Articles 53, 54, and 55 of the ICSID Convention set out its enforcement architecture. Article 53 confirms that awards are binding and not subject to review in local courts. Article 54 obliges each state to recognise and enforce an award “as if it were a final judgment of a court in that State.” Article 55 preserves the state’s immunity from execution. The system created by the ICSID Convention is, as courts across all three jurisdictions have confirmed, “self-contained.”
Non-ICSID awards are commonly enforced under the New York Convention. Similarly to Article 54 of the ICSID Convention, Article III obliges each Contracting State to recognise arbitral awards as binding and enforce them in accordance with local rules of procedure.
The Energy Charter Treaty (“ECT”) and the Intra-EU objection
Article 26 of the ECT provides that each Contracting Party consents to submit investment disputes to international arbitration. However, the Court of Justice of the European Union (CJEU) held in Moldova v Komstroy LLC (2021) (applying Slovak Republic v Achmea BV (2018)) that investor-State arbitration between EU investors and EU Member States under Article 26 of ECT is incompatible with EU law
EU Member States, including Spain, have relied on the CJEU’s decisions to argue that intra-EU ECT awards are not binding and cannot be enforced (the intra-EU objection). In June 2024, the European Commission published an inter se agreement (signed by all EU members except for Hungary) which states that Article 26 cannot, and never could, serve as a legal basis for intra-EU investment arbitration. However, outside of the EU, the courts of most states have declined to accept this and given precedence to the ECT and ICSID Convention.
Waiver of sovereign immunity: The Central question
States such as Spain will often seek to avoid enforcement of awards made in investor-State arbitration proceedings, requiring that state to pay damages, by asserting immunity from court proceedings in other countries in which orders are made for payment and/or enforcement against assets. Sovereign immunity is governed by legislation which typically provides that foreign states are immune from local court proceedings subject to enumerated exceptions, including where the state has waived its immunity by agreement. Cases across all jurisdictions have tested whether a Contracting State’s ratification of the ICSID Convention or the New York Convention amounts to a waiver of immunity in proceedings for the recognition and enforcement of awards.
Australia
In Kingdom of Spain v Infrastructure Services Luxembourg (2023) 275 CLR 292 (Spain HCA), the High Court (HCA) became the first apex court to hold that ratification of the ICSID Convention constitutes a waiver of sovereign immunity from enforcement proceedings. The HCA found that waiver may arise by necessary implication from an international agreement, and that such a waiver was an “unmistakable” implication of Articles 53–55 (while emphasising that immunity from execution under Article 55 is preserved).

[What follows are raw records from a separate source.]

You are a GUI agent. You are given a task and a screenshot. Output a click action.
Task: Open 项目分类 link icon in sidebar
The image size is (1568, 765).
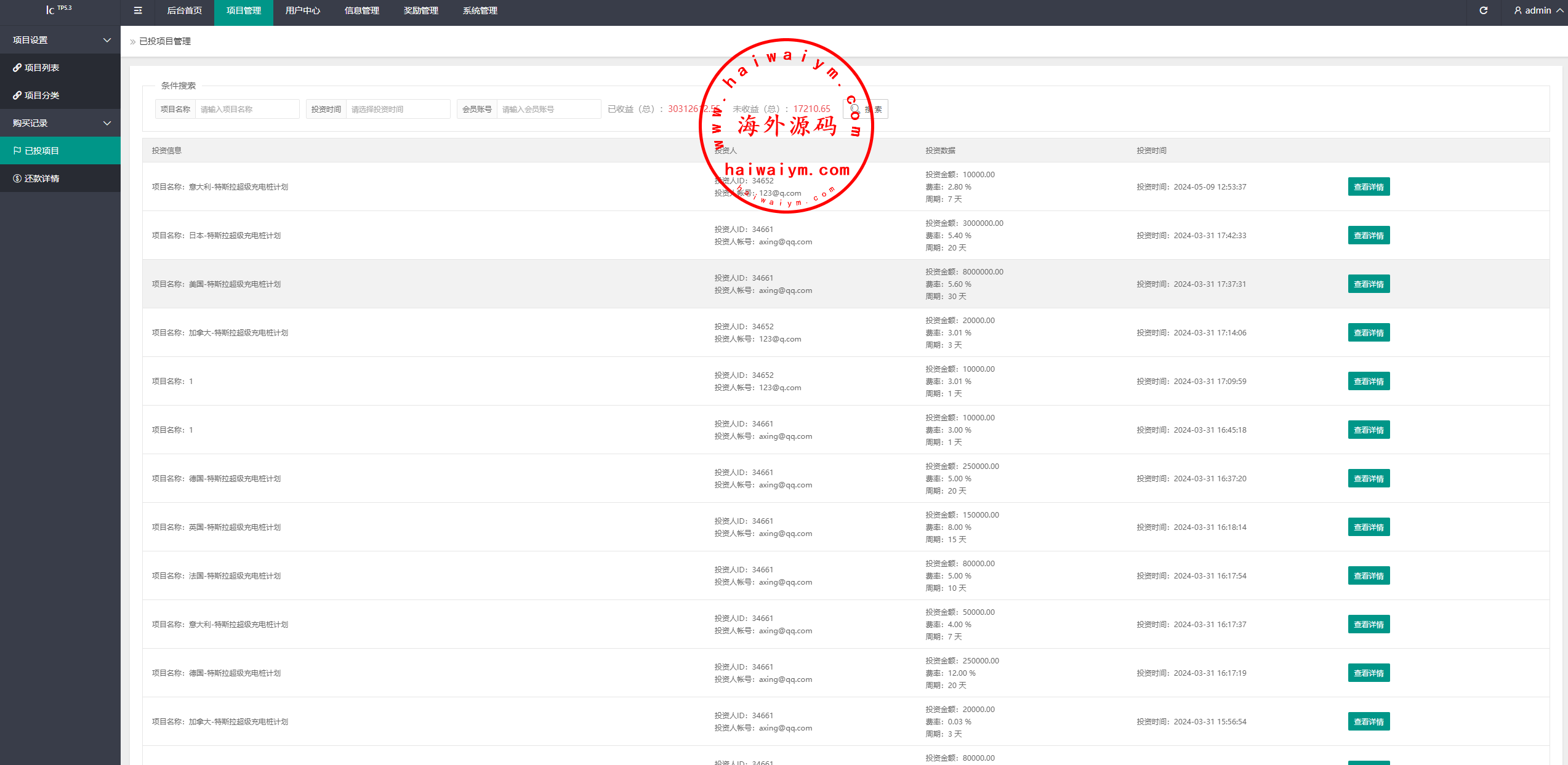tap(17, 95)
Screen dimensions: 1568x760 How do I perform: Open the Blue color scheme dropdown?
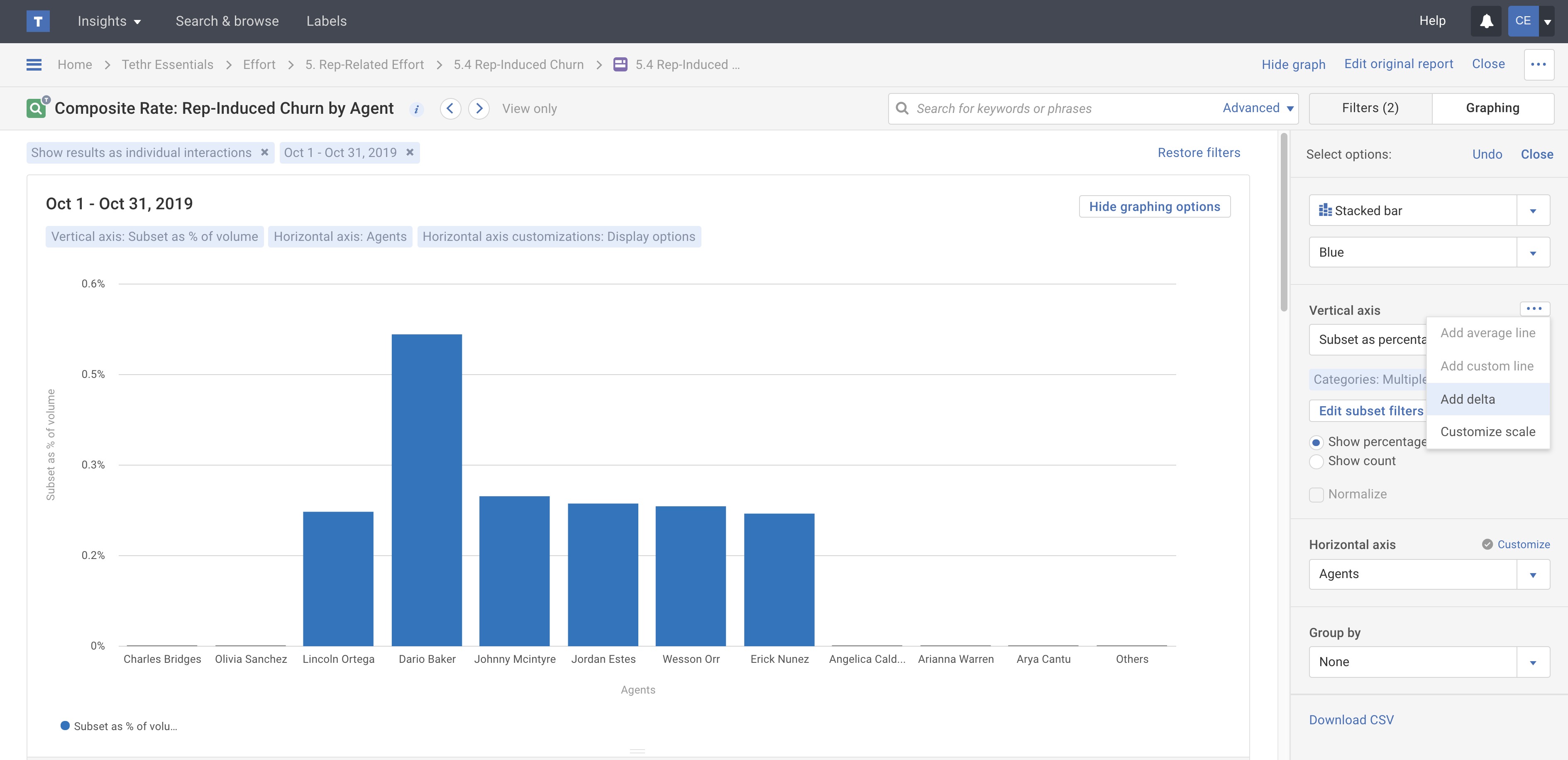(1533, 253)
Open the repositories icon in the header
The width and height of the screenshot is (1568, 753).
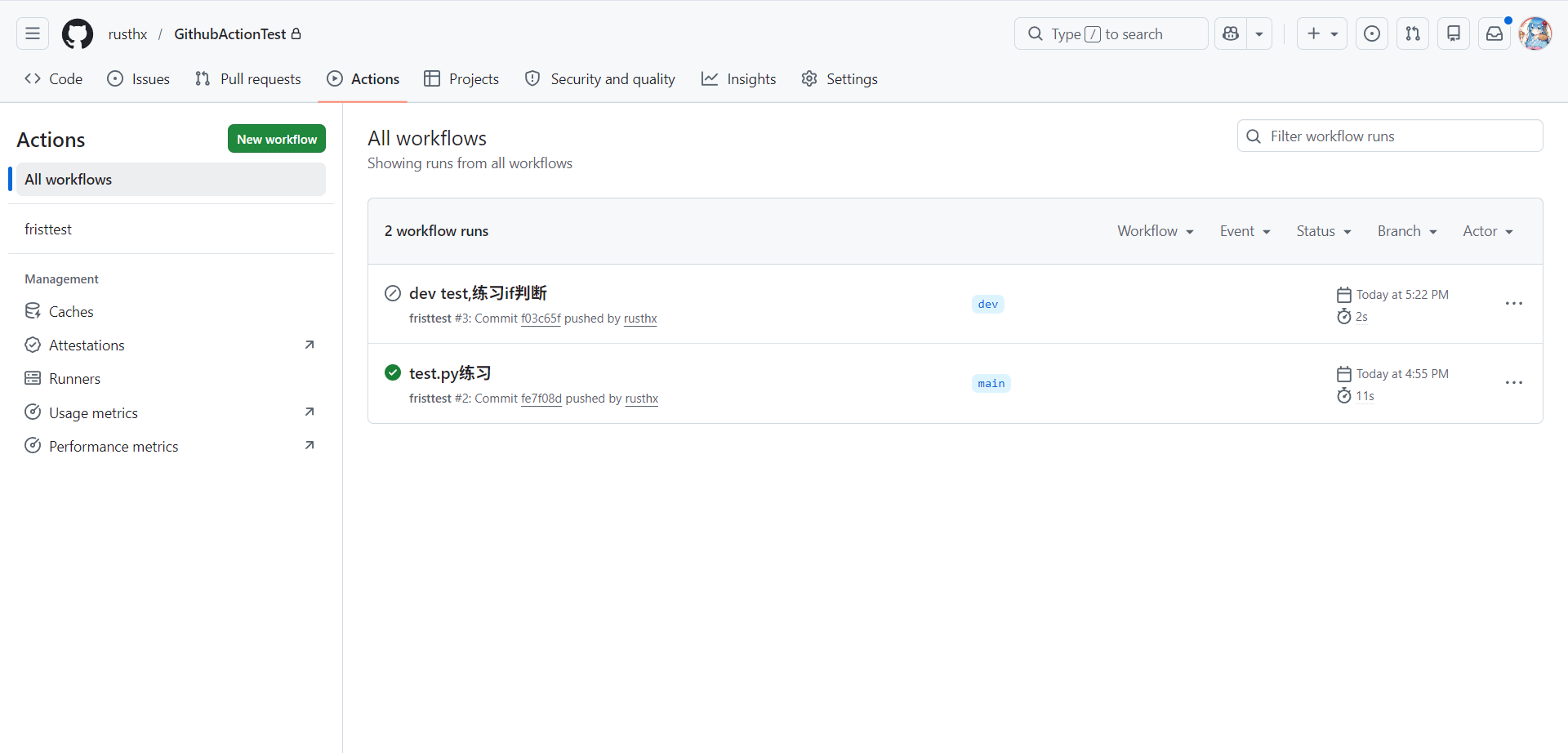[x=1454, y=33]
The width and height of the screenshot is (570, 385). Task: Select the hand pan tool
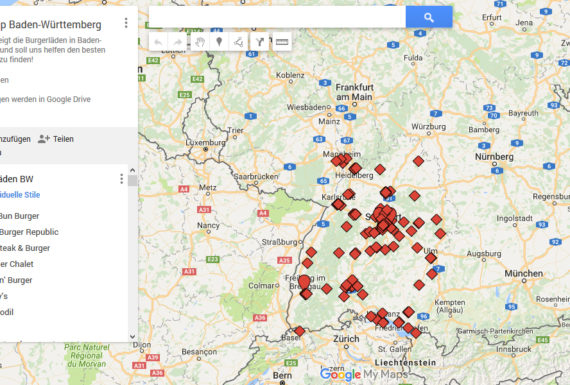tap(200, 42)
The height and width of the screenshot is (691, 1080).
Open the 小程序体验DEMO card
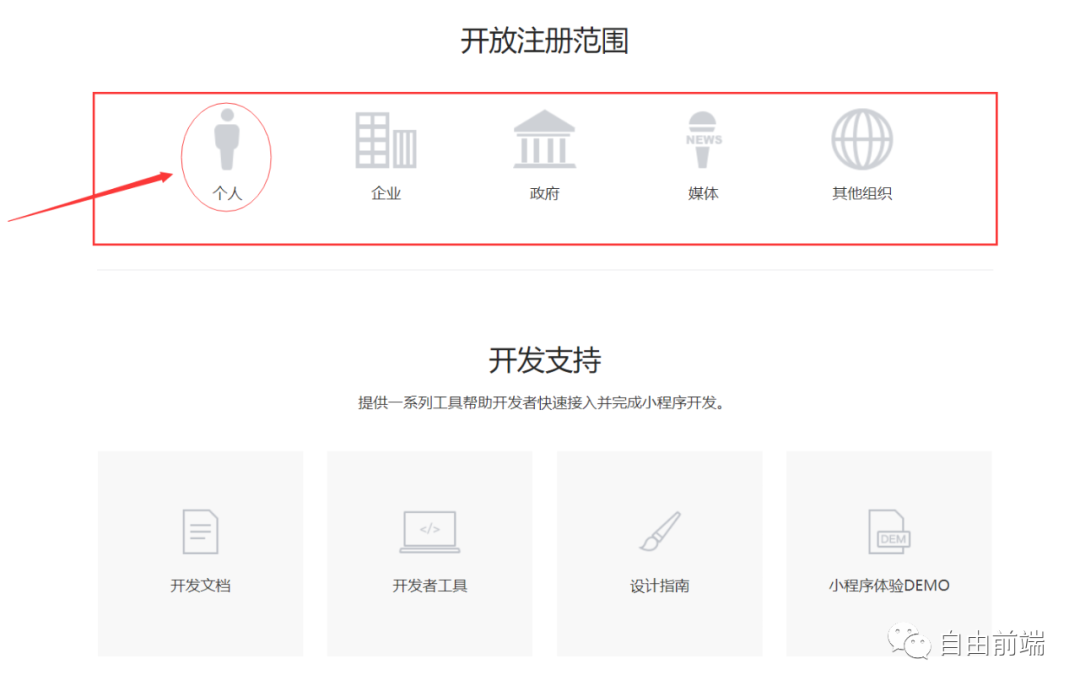(x=888, y=553)
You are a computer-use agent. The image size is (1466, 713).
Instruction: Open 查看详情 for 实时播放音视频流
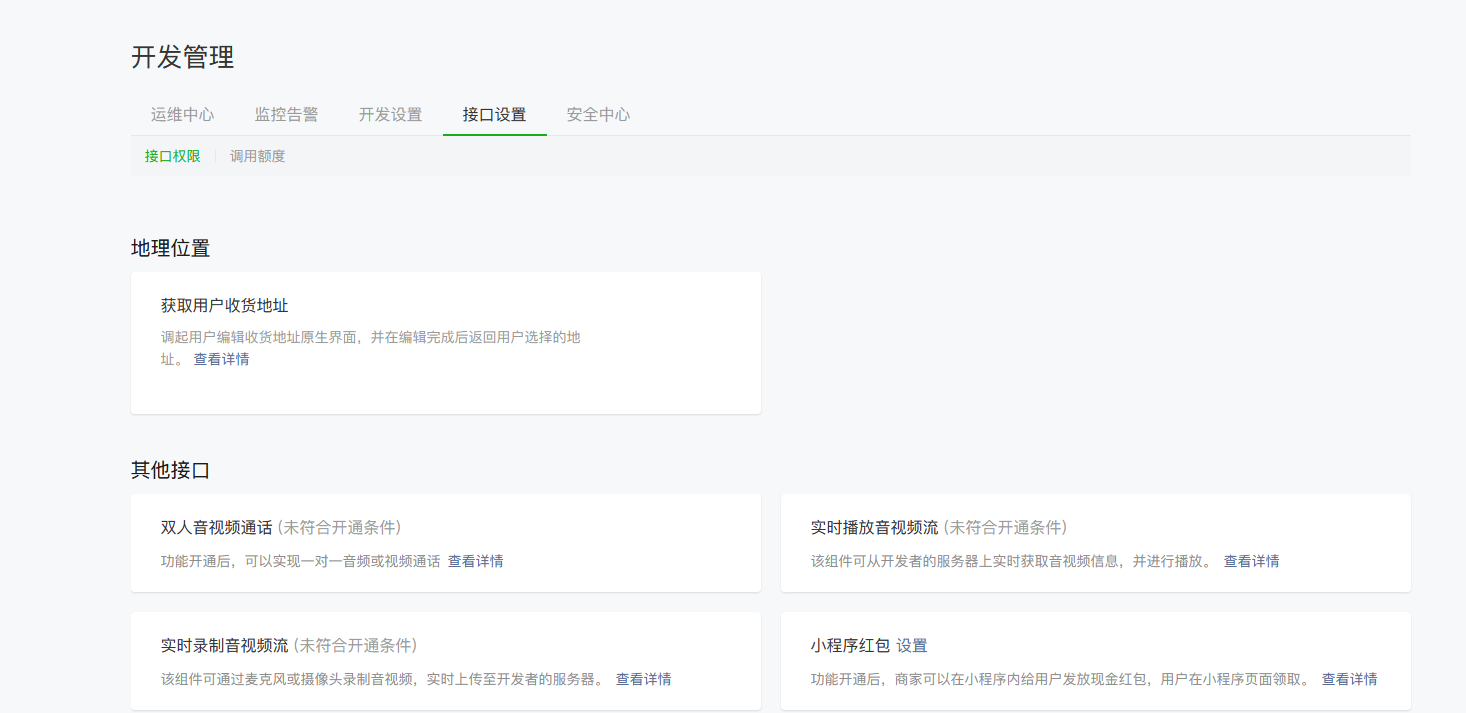[1252, 561]
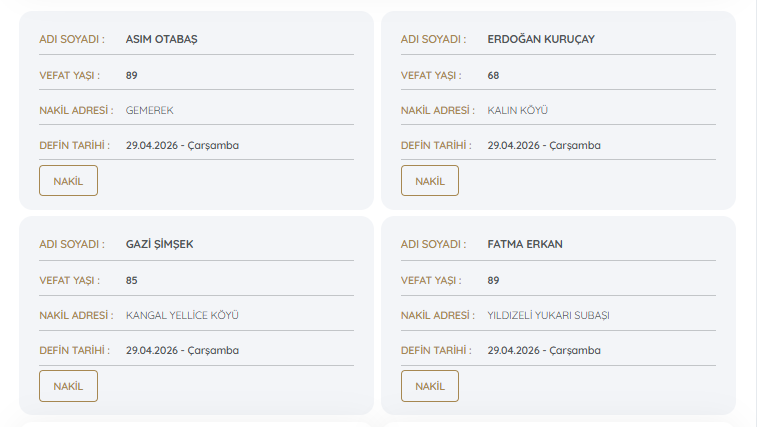Click age value 68 on Erdoğan Kuruçay card
This screenshot has height=427, width=757.
click(x=493, y=75)
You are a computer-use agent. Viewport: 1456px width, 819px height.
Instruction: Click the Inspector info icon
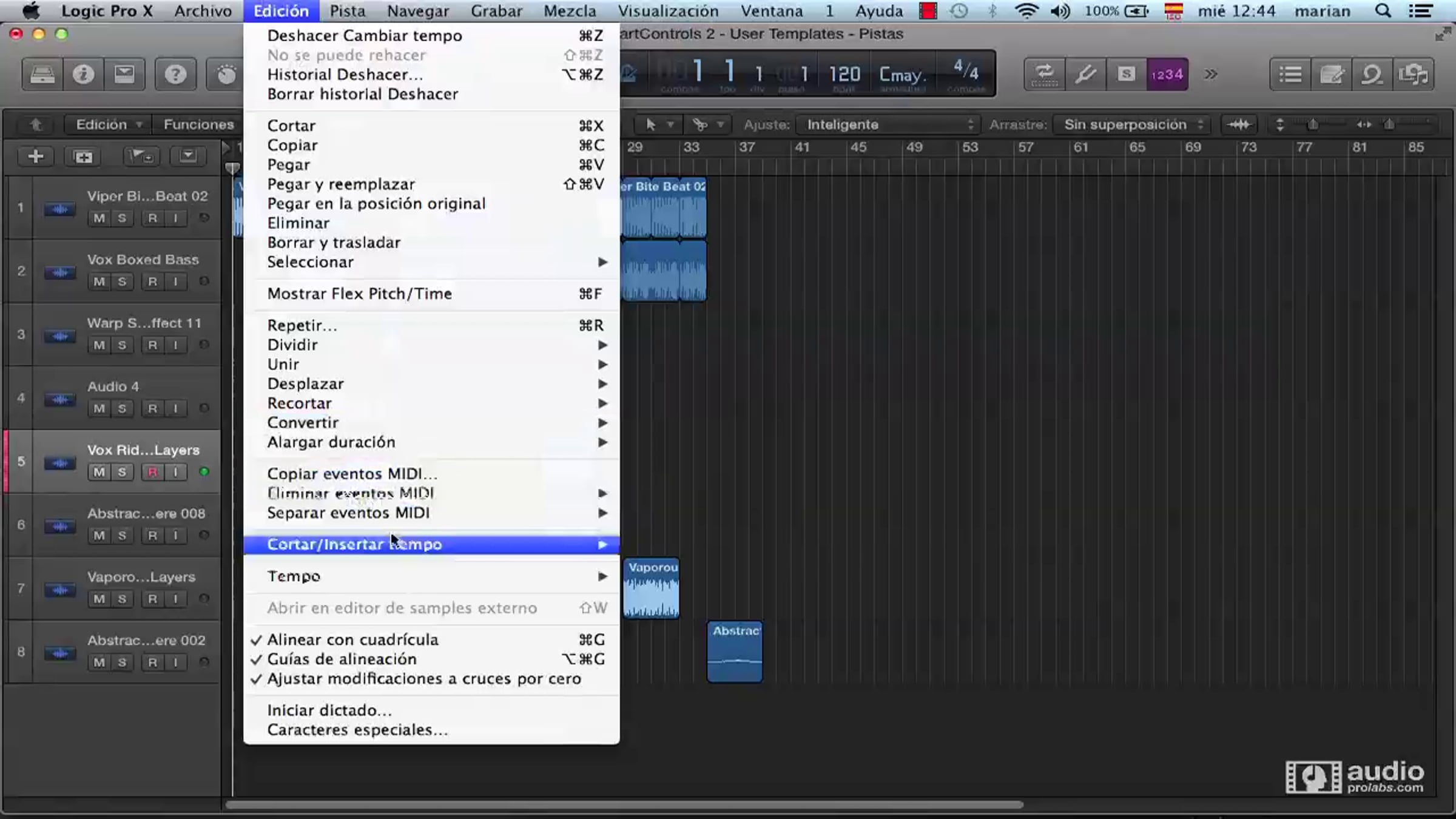coord(83,74)
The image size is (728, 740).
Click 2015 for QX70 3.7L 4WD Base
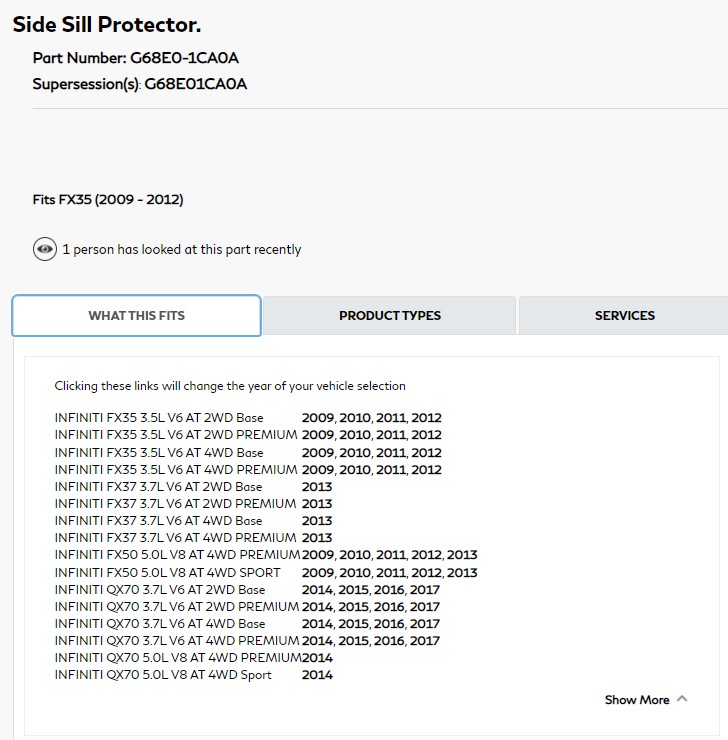(354, 624)
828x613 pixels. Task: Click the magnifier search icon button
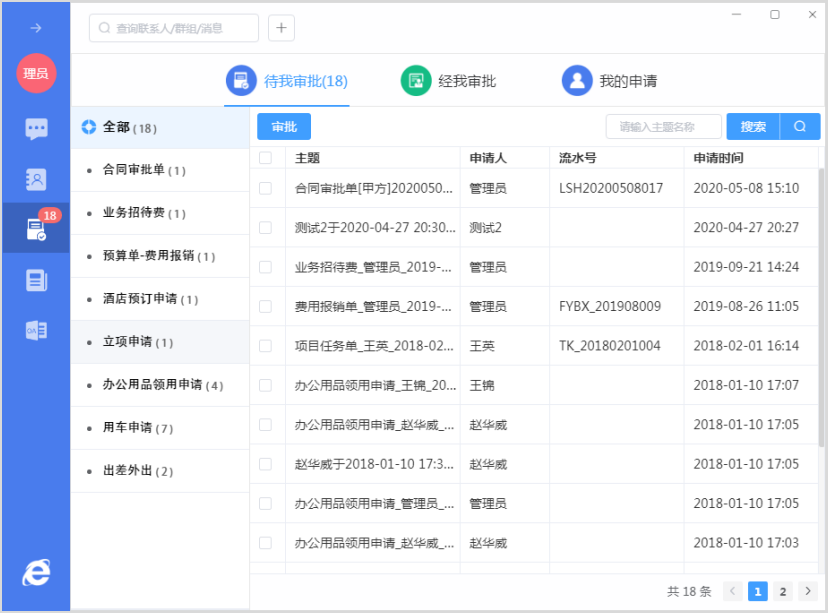(x=800, y=126)
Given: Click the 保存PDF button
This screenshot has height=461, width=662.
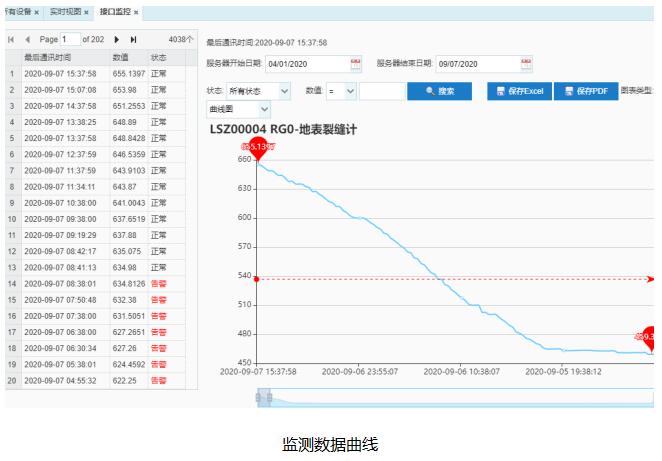Looking at the screenshot, I should coord(584,91).
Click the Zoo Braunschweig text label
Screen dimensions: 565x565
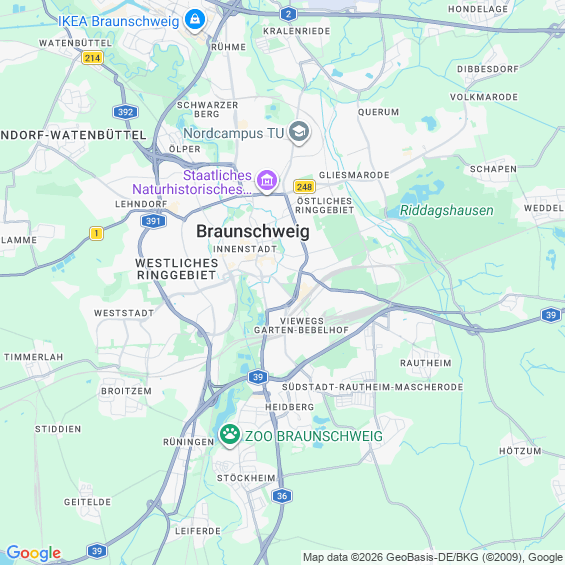[x=313, y=436]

In Blasket Renewable Investments LLC v Kingdom of Spain [2025] FCA 1028 (Blasket FCA), Spain sought to distinguish the proceedings from Spain HCA by arguing that Spain HCA is limited to cases in which there is a “binding” award and disputing the binding nature of the awards in question (relying on the intra-EU objection). The Federal Court applied Spain HCA, rejecting Spain’s submission and endorsing the “closed-loop” characterisation of the ICSID system. The decision is pending appeal.
The HCA’s subsequent decision in CCDM Holdings v Republic of India [2026] HCA 9 (India HCA) drew the limits of the waiver principle into sharp relief. The HCA unanimously held that, in contradistinction to the ICSID Convention, ratification of the New York Convention alone does not constitute a waiver of sovereign immunity. It identified three structural distinctions. First, unlike the New York Convention, the ICSID Convention is expressly concerned with State parties and the official records of the Convention considered sovereign immunity. Second, Article 55’s express preservation of immunity from execution supports the inference of a waiver of adjudicative immunity. Third, Article III of the New York Convention requires enforcement in accordance with local rules of procedure, incorporating local rules of sovereign immunity.
United States
In the United States, the DC Circuit’s decision inNextEra v Spain (2024) is reshaping the enforcement landscape for ICSID awards. The DC Circuit declined to resolve whether ratification of the ICSID Convention amounted to a waiver of immunity, instead holding that jurisdiction existed under the arbitration exception in the Foreign State Immunities Act. Critically, the DC Circuit held that jurisdiction turns on the existenceof an arbitration agreement, not its scope, and that Spain’s intra-EU objection concerned the scope of the agreement, not its existence. District Courts have since enforced ICSID awards against Spain on the merits, holding that ICSID awards receive “full faith and credit” as final judgments and that US courts are barred from re-examining the ICSID tribunal’s jurisdiction.
In May 2025, Spain filed a petition for certiorariseeking Supreme Court review. In October 2025, the Supreme Court invited the views of the Solicitor General. Notably, the US Government had previously supported Spain before the DC Circuit and the Solicitor General’s current position remains unknown. If the Supreme Court grants review, its decision could provide the definitive word on the enforceability of intra-EU arbitration awards in the United States
United Kingdom
In Kingdom of Spain v Infrastructure Services Luxembourg [2026] UKSC 9 (Spain UKSC), the Supreme Court unanimously held that by ratifying the ICSID Convention, each Contracting State consents to all other States undertaking the same enforcement obligation: a mutual, reciprocal acceptance from which waiver of immunity follows. The UKSC engaged with the Convention’s official records, noting that Article 55 was included not to create a new immunity but “to leave no doubt” that the law on immunity from execution remained unaffected, and concluded that Spain’s agreement constituted a “submission to the jurisdiction” within the meaning of section 2 of the State Immunity Act 1978.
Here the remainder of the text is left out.